Alain Chamfort, de son vrai nom Alain Le Govic, est un chanteur et compositeur de musique français, né le 2 mars 1949 à Paris.
Il est l'un des chanteurs et compositeurs des plus prolifiques de la variété française.
Remarqué par Claude François, qui lui fait enregistrer ses premiers succès comme Adieu mon bébé chanteur et L'Amour en France, qui lui vaut d'être catalogué "chanteur à minettes", ce n'est qu'en 1976 qu'il quitte cet univers en signant chez CBS afin de changer de style et d'avoir une totale liberté artistique.

En 1979, il est interprète la chanson Manureva, qui reste à ce jour le plus grand succès de sa carrière et le tube qui lui vaut de revenir sur le devant de la scène.
La famille Le Govic habite Clichy dans un petit 2 pièces d'un premier étage sur cour. Pendant l'été 1952, elle déménage à Eaubonne dans le Val-d'Oise. Dès son plus jeune âge, Alain débute l'apprentissage du piano qui deviendra son instrument de prédilection.
Il prend des cours avec un professeur dans une des salles du Casino de la Ville. Il passe plusieurs concours en 1957, 1958 et 1959, et remporte le concours Nérini au cours duquel ses prestations sont enregistrées sur un disque monoface pour la famille.
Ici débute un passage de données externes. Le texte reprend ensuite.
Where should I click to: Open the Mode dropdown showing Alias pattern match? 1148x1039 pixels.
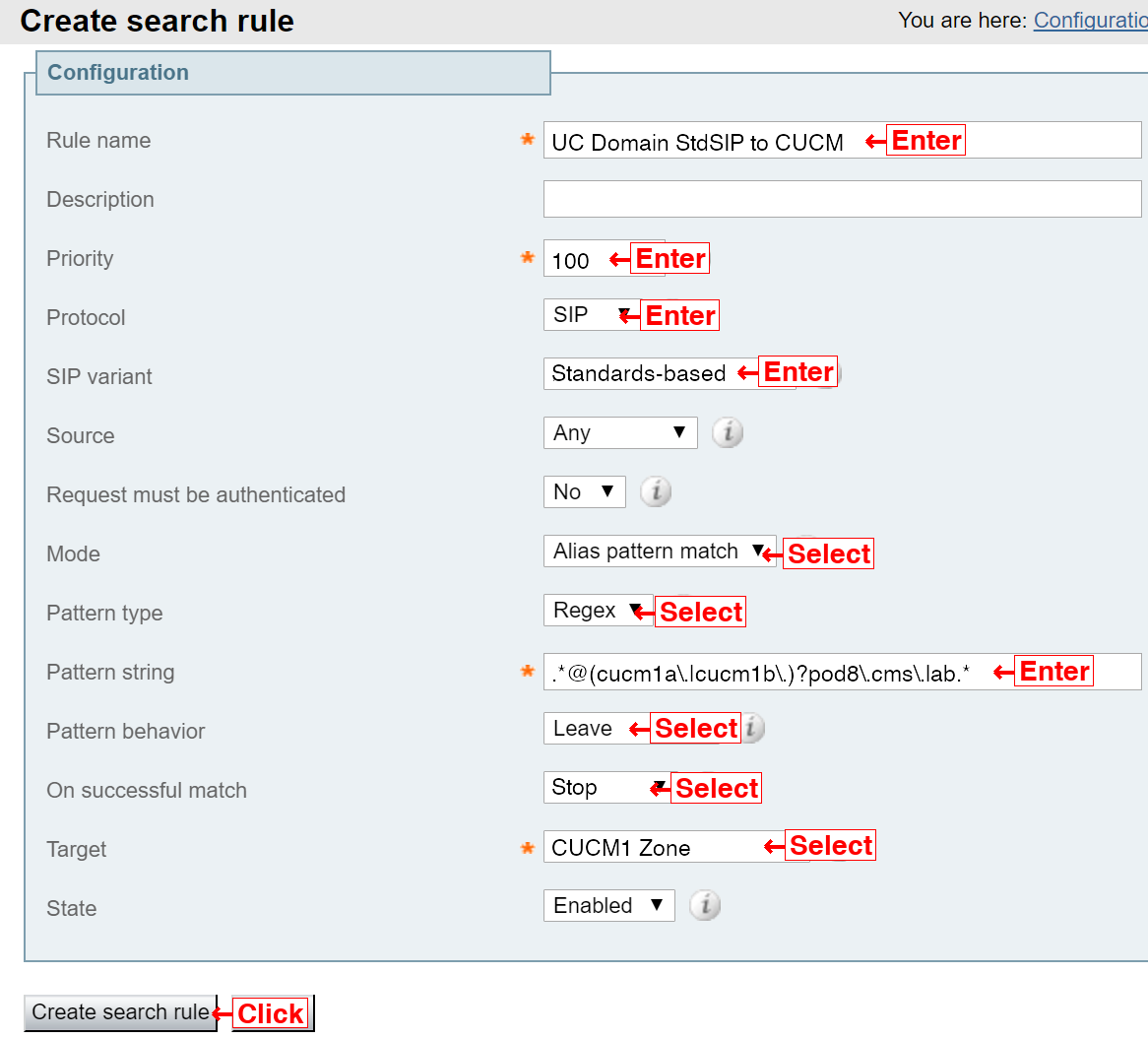(660, 551)
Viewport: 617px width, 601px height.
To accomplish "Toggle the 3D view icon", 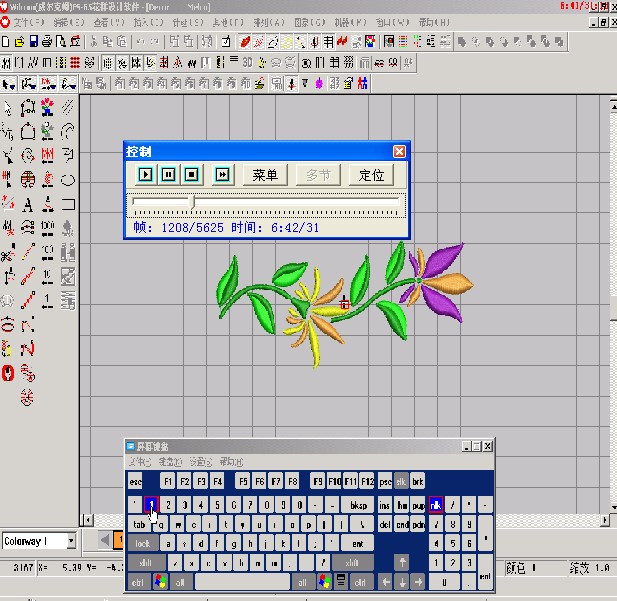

Adolescent, il renonce à entrer au Conservatoire national supérieur de musique, alors qu'il s'y était préparé.
Il fonde assez rapidement son premier groupe avec un ami, ils s'appellent les Dreamer's. Ils finissent par se retrouver à trois et jouent principalement du jazz : Art Blakey, Jazz Messengers, Erroll Garner, John Coltrane, Art Tatum ...
Alain Chamfort finit par quitter le groupe pour rejoindre Les Shaker's (avec lequel il gagne à un concours).
Puis c'est Les Murator's qui jouent tous les dimanches après-midi à Argenteuil, à La Porte St Germain dans une salle qu'ils louent entourés de tous leurs Fans, pendant plusieurs années (dont faisait également partie la chanteuse Séverine) en devenant organiste pour les deux groupes. Ce groupe est plus porté sur le répertoire des Beatles, et finit par se séparer.
Alain rejoint alors les Mods, et en devient leader. Pour la première fois, il se met au chant. Les mod's signent chez Vogue et enregistrent un E.P. dont la chanson principale est intitulée J'veux partir composée par Alain.
Ils sortent ensuite un deuxième 45T qui ne connaît pas vraiment de succès. La chance arrive aux Mods en la personne de Jacques Dutronc qui leur propose de l'accompagner sur sa chanson Et moi, et moi, et moi pour quelques émissions de télé du moment.
Dutronc finit par reprendre ses musiciens mais propose à Alain de rester ainsi qu'à un autre membre des Mods (Jean-Pierre Alarcen).
Il enregistra donc plusieurs titres avec Dutronc, entre autres : On nous cache tout, on nous dit rien, La Fille du Père Noël, Les Play-boys, J'aime les filles (où Alain joue l'introduction au piano), Les Cactus...
Alain quitte Dutronc pour enregistrer quelques titres seul sous son vrai nom : Alain Le Govic, en signant avec Dick Rivers, qu'il a rencontré lors des événements de mai 68 par un intermédiaire.
À son retour d'un séjour à Londres, il enregistre un nouveau 45T avec Étienne Roda-Gil parolier de Julien Clerc à l'époque.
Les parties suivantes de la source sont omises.